## Exercise
Every line of the material below should be retyped exactly.

Records shown section start

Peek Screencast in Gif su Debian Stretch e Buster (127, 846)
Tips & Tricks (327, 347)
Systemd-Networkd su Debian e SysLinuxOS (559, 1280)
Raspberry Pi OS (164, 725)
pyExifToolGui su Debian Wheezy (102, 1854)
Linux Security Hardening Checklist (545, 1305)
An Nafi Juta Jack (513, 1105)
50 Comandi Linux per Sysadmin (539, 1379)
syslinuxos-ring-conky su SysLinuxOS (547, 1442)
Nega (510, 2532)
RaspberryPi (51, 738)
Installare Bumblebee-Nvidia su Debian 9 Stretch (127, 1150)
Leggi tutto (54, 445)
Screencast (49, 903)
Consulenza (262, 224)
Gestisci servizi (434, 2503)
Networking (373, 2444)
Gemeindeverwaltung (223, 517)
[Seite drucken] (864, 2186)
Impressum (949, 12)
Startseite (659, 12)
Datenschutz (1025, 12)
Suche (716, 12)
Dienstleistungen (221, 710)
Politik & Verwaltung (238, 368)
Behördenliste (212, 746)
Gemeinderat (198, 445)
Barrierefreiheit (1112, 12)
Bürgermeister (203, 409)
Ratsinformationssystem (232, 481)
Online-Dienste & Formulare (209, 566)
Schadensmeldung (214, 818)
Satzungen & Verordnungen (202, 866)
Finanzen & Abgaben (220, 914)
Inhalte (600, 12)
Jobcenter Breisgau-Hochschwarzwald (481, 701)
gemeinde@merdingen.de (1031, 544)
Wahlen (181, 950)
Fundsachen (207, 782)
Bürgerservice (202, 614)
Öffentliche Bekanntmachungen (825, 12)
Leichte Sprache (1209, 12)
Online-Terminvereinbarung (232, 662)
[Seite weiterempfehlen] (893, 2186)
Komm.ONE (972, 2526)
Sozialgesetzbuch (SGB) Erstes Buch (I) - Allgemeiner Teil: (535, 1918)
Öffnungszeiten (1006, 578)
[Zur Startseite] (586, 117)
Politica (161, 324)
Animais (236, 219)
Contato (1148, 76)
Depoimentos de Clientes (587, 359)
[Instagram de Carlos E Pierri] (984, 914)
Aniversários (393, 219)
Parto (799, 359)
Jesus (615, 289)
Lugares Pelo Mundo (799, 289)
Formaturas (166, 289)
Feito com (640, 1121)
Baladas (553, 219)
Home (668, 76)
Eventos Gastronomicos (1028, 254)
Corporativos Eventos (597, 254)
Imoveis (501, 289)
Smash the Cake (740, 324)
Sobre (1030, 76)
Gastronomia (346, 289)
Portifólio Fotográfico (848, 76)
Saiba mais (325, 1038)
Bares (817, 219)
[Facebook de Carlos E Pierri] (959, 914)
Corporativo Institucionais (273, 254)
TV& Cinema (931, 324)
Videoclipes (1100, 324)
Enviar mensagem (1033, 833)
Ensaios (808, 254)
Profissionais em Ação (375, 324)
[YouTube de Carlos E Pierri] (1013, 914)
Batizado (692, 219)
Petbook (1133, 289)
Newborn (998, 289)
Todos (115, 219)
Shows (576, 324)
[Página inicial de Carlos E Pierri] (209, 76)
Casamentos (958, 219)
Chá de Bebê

Records shown section end

## Response
Peek Screencast in Gif su Debian Stretch e Buster (127, 846)
Tips & Tricks (327, 347)
Systemd-Networkd su Debian e SysLinuxOS (559, 1280)
Raspberry Pi OS (164, 725)
pyExifToolGui su Debian Wheezy (102, 1854)
Linux Security Hardening Checklist (545, 1305)
An Nafi Juta Jack (513, 1105)
50 Comandi Linux per Sysadmin (539, 1379)
syslinuxos-ring-conky su SysLinuxOS (547, 1442)
Nega (510, 2532)
RaspberryPi (51, 738)
Installare Bumblebee-Nvidia su Debian 9 Stretch (127, 1150)
Leggi tutto (54, 445)
Screencast (49, 903)
Consulenza (262, 224)
Gestisci servizi (434, 2503)
Networking (373, 2444)
Gemeindeverwaltung (223, 517)
[Seite drucken] (864, 2186)
Impressum (949, 12)
Startseite (659, 12)
Datenschutz (1025, 12)
Suche (716, 12)
Dienstleistungen (221, 710)
Politik & Verwaltung (238, 368)
Behördenliste (212, 746)
Gemeinderat (198, 445)
Barrierefreiheit (1112, 12)
Bürgermeister (203, 409)
Ratsinformationssystem (232, 481)
Online-Dienste & Formulare (209, 566)
Schadensmeldung (214, 818)
Satzungen & Verordnungen (202, 866)
Finanzen & Abgaben (220, 914)
Inhalte (600, 12)
Jobcenter Breisgau-Hochschwarzwald (481, 701)
gemeinde@merdingen.de (1031, 544)
Wahlen (181, 950)
Fundsachen (207, 782)
Bürgerservice (202, 614)
Öffentliche Bekanntmachungen (825, 12)
Leichte Sprache (1209, 12)
Online-Terminvereinbarung (232, 662)
[Seite weiterempfehlen] (893, 2186)
Komm.ONE (972, 2526)
Sozialgesetzbuch (SGB) Erstes Buch (I) - Allgemeiner Teil: (535, 1918)
Öffnungszeiten (1006, 578)
[Zur Startseite] (586, 117)
Politica (161, 324)
Animais (236, 219)
Contato (1148, 76)
Depoimentos de Clientes (587, 359)
[Instagram de Carlos E Pierri] (984, 914)
Aniversários (393, 219)
Parto (799, 359)
Jesus (615, 289)
Lugares Pelo Mundo (799, 289)
Formaturas (166, 289)
Feito com (640, 1121)
Baladas (553, 219)
Home (668, 76)
Eventos Gastronomicos (1028, 254)
Corporativos Eventos (597, 254)
Imoveis (501, 289)
Smash the Cake (740, 324)
Sobre (1030, 76)
Gastronomia (346, 289)
Portifólio Fotográfico (848, 76)
Saiba mais (325, 1038)
Bares (817, 219)
[Facebook de Carlos E Pierri] (959, 914)
Corporativo Institucionais (273, 254)
TV& Cinema (931, 324)
Videoclipes (1100, 324)
Enviar mensagem (1033, 833)
Ensaios (808, 254)
Profissionais em Ação (375, 324)
[YouTube de Carlos E Pierri] (1013, 914)
Batizado (692, 219)
Petbook (1133, 289)
Newborn (998, 289)
Todos (115, 219)
Shows (576, 324)
[Página inicial de Carlos E Pierri] (209, 76)
Casamentos (958, 219)
Chá de Bebê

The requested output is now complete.